Problem: Scale the material from the line with "Click the Länge value 590 mm" up to and including the line with "point(623,209)". Rewrite those lines in full, multiply only the coordinates given as answers by 0.55, round each to a whole number with halves going up, and omit the pictures.

Material to process:
--*--

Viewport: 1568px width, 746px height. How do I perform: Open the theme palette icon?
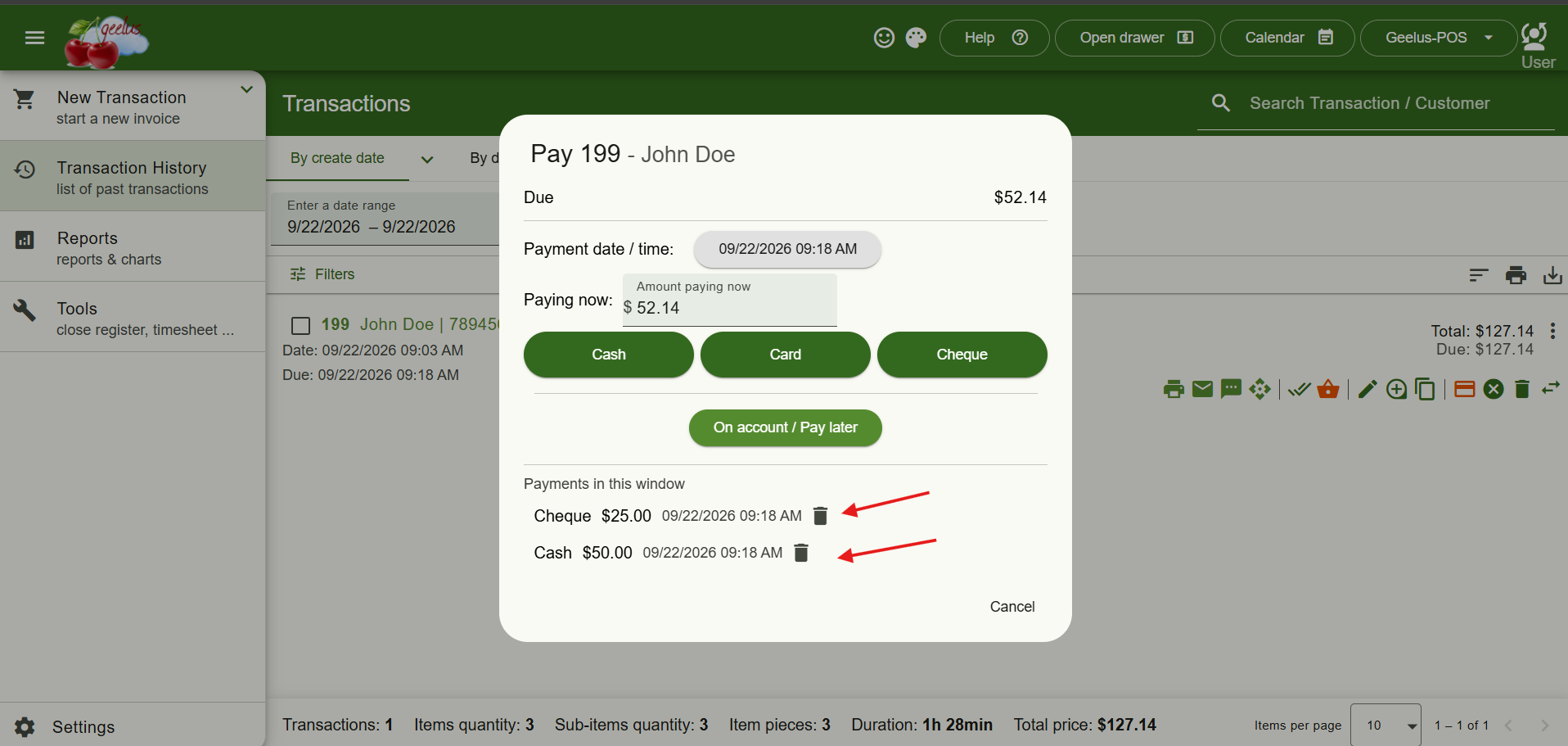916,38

--*--

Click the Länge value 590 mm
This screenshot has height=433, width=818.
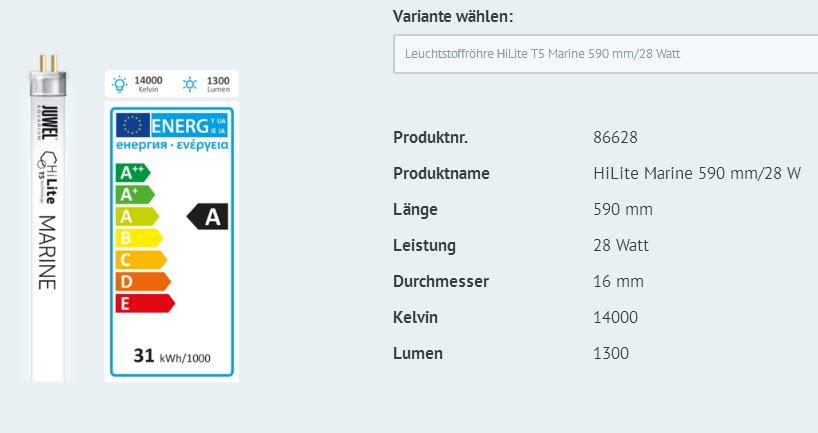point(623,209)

--*--

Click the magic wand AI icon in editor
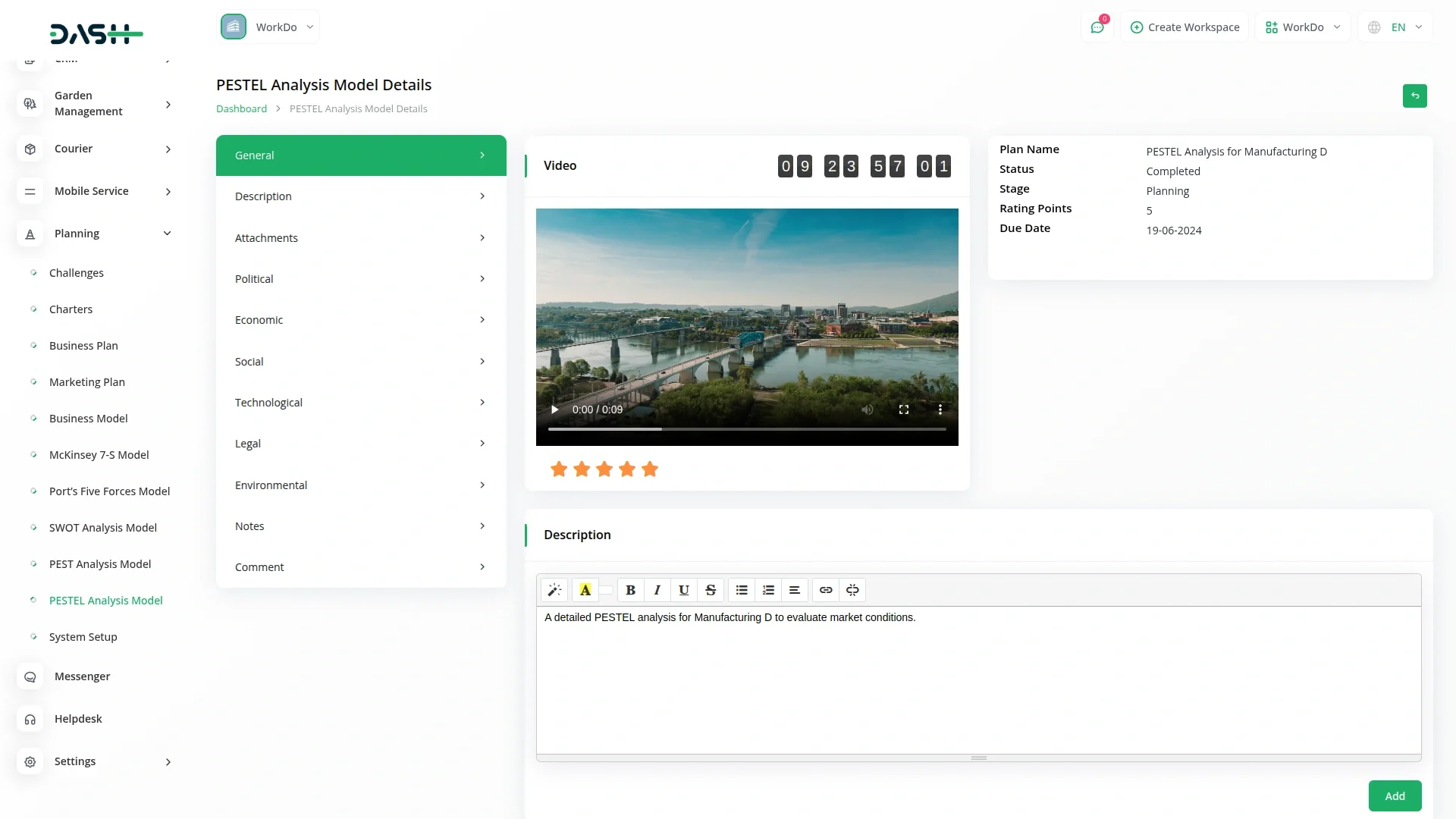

--*--

The solution:
Click the Länge value 590 mm
This screenshot has height=433, width=818.
point(343,115)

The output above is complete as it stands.